The task: When you write out the records, keep every line exactly as it is.
(Beginning of Given entries)
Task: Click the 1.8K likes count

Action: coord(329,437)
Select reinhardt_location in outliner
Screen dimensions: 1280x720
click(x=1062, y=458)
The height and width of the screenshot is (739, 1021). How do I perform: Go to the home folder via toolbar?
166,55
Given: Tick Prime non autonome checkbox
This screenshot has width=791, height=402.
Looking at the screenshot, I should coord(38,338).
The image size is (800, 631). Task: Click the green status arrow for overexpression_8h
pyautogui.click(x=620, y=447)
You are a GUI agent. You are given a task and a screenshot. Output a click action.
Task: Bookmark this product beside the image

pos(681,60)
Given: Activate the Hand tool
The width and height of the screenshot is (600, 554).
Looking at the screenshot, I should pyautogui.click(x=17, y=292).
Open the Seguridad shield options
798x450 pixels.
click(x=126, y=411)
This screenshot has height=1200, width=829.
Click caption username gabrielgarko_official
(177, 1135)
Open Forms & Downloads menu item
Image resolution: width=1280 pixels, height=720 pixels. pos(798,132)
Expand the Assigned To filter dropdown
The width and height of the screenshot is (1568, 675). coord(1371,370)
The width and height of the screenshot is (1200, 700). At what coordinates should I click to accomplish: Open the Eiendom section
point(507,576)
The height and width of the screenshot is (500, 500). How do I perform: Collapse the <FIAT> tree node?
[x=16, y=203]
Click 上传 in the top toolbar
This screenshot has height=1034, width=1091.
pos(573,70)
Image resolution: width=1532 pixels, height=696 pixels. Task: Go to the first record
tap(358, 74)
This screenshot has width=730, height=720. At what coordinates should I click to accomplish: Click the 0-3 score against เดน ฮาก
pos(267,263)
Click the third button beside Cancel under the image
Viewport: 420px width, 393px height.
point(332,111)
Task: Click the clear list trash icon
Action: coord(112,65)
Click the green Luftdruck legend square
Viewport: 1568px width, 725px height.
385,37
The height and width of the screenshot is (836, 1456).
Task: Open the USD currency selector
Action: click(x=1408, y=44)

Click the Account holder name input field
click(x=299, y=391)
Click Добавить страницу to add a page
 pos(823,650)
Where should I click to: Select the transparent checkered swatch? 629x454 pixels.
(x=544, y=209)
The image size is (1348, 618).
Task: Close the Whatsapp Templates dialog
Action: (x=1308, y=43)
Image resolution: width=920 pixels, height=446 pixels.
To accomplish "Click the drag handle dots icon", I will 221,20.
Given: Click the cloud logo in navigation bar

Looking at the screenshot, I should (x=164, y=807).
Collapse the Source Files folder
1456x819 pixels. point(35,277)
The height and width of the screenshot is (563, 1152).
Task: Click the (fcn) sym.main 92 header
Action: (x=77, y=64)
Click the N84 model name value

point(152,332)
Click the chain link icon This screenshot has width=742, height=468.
(End of Given entries)
Exercise result:
Task: Click the 1.8K likes count

Action: coord(329,437)
Select reinhardt_location in outliner
Screen dimensions: 1280x720
click(x=1062, y=458)
The height and width of the screenshot is (739, 1021). How do I perform: Go to the home folder via toolbar?
166,55
Given: Tick Prime non autonome checkbox
This screenshot has width=791, height=402.
Looking at the screenshot, I should coord(38,338).
The image size is (800, 631). Task: Click the green status arrow for overexpression_8h
pyautogui.click(x=620, y=447)
You are a GUI agent. You are given a task and a screenshot. Output a click action.
Task: Bookmark this product beside the image

pos(681,60)
Given: Activate the Hand tool
The width and height of the screenshot is (600, 554).
Looking at the screenshot, I should pyautogui.click(x=17, y=292).
Open the Seguridad shield options
798x450 pixels.
click(x=126, y=411)
This screenshot has height=1200, width=829.
Click caption username gabrielgarko_official
(177, 1135)
Open Forms & Downloads menu item
Image resolution: width=1280 pixels, height=720 pixels. pos(798,132)
Expand the Assigned To filter dropdown
The width and height of the screenshot is (1568, 675). coord(1371,370)
The width and height of the screenshot is (1200, 700). At what coordinates should I click to accomplish: Open the Eiendom section
point(507,576)
The height and width of the screenshot is (500, 500). How do I perform: Collapse the <FIAT> tree node?
[x=16, y=203]
Click 上传 in the top toolbar
This screenshot has height=1034, width=1091.
pos(573,70)
Image resolution: width=1532 pixels, height=696 pixels. Task: Go to the first record
tap(358, 74)
This screenshot has width=730, height=720. At what coordinates should I click to accomplish: Click the 0-3 score against เดน ฮาก
pos(267,263)
Click the third button beside Cancel under the image
Viewport: 420px width, 393px height.
point(332,111)
Task: Click the clear list trash icon
Action: coord(112,65)
Click the green Luftdruck legend square
Viewport: 1568px width, 725px height.
385,37
The height and width of the screenshot is (836, 1456).
Task: Open the USD currency selector
Action: click(x=1408, y=44)

Click the Account holder name input field
click(x=299, y=391)
Click Добавить страницу to add a page
 pos(823,650)
Where should I click to: Select the transparent checkered swatch? 629x454 pixels.
(x=544, y=209)
The image size is (1348, 618).
Task: Close the Whatsapp Templates dialog
Action: (x=1308, y=43)
Image resolution: width=920 pixels, height=446 pixels.
To accomplish "Click the drag handle dots icon", I will 221,20.
Given: Click the cloud logo in navigation bar

Looking at the screenshot, I should (x=164, y=807).
Collapse the Source Files folder
1456x819 pixels. point(35,277)
The height and width of the screenshot is (563, 1152).
Task: Click the (fcn) sym.main 92 header
Action: (x=77, y=64)
Click the N84 model name value

point(152,332)
Click the chain link icon This screenshot has width=742, height=468.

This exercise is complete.